Now the server can store session specific information about the current user. Is there highly critical sensitive information about the user that needs to be remembered? Like credit card information or name, address and phone number? This information can be kept out of the prying eyes of internet identity thieves with session state.

How to Set Session State

To set session state, it is as easy as setting a key value pair:

Session["Name"] = txtName.Text; or Session.Add("Name",txtName.Text);

Then to retrieve session state after the postback

txtName.Text = Session["Name"].ToString();

You can store simple objects like strings into the session state and you can also store more complex objects like arrays and structs and any object derived from System.Object.

Here is a list of supported methods of the HttpSessionState class.

Abandon	Cancels the current session
Add	Adds a new item to session state
Clear	Clears all values from session state
CopyTo	Copies the collection of session state values to a one dimensional array, starting at the specified index in the array.
Equals	Determines if the specified object is equal to the current session state object
GetEnumerator	Gets an enumerator of all session state values in the current session
GetType	Gets the System.Type of the current instance
Remove	Deletes an item from the session-state collection
RemoveAll	Clears all session state values
RemoveAt	Deletes an item at a specified index from the session state collection
ToString	Returns a System.String that represents the current System.Object

As you can see by looking at the supported methods, you can add, remove, remove all, convert to a string and detrmine type.

There are 3 ways to store session state.

In Process
Session State Service
Storing it in MSSQL server

The default location is in the ASP.Net process. This is known as in-process. Whenever you stop the Web Server or restart IIS you will lose all of your session state information.

State Service runs in a different process than ASP.Net, so you don't have to worry about losing information when ASP.net goes down. State Service also enables you to share your state across multiple servers (web farm) and multiple processors on one server (web garden).

A disadvantage to using session state is because it is stored on the server you must go to the server to get the information which is slower than if it was stored on the client side.

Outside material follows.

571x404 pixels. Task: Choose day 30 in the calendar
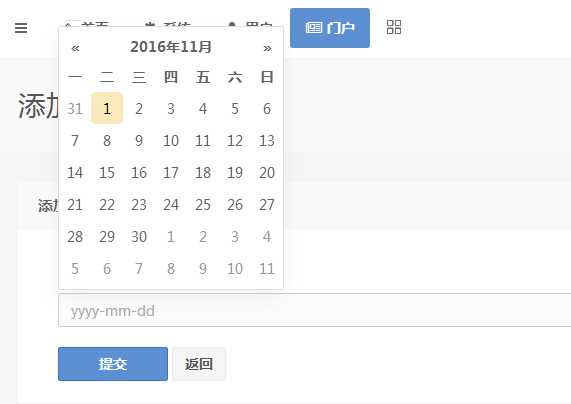[139, 236]
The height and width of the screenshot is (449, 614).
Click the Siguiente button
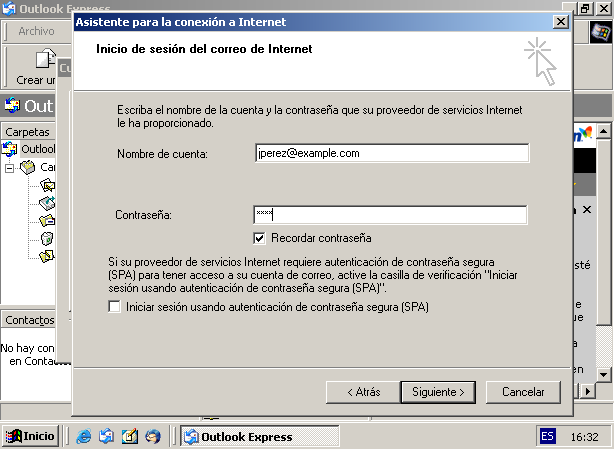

For the greatest safety and security of your session state use MSSQL server to store session state. Then even if the SQL server dies, you still maintain the info needed for session state. A great methodology to use if you are running an eCommerce shopping cart. Users dislike it when their session dies and they don't know if they have pruchased something or not.

Since it is stored outside of the web server and the client, then you don't lose information if the web garden or web farm go down either. To use session state on the SQL server alter your web.config file:

<sessionState mode="SqlServer" sqlConnectionString="data source=NameOfSQLServer;
user id=Kenno;password=mypassword" />

This allows you to connect to the database server and store the required information for session state into the SQL server.

So to store required information outside of the client and to persist the information pass each page load use Session State. It is part of the HttpSessionState class and comes from the Page class. It is easy to use, but does require resources on the server, which could slow response time. You can store sessionState in-process, state server or in SQL server. You don't need to store everything in sessionState, but you add a level of trust to the items stored in sessionState.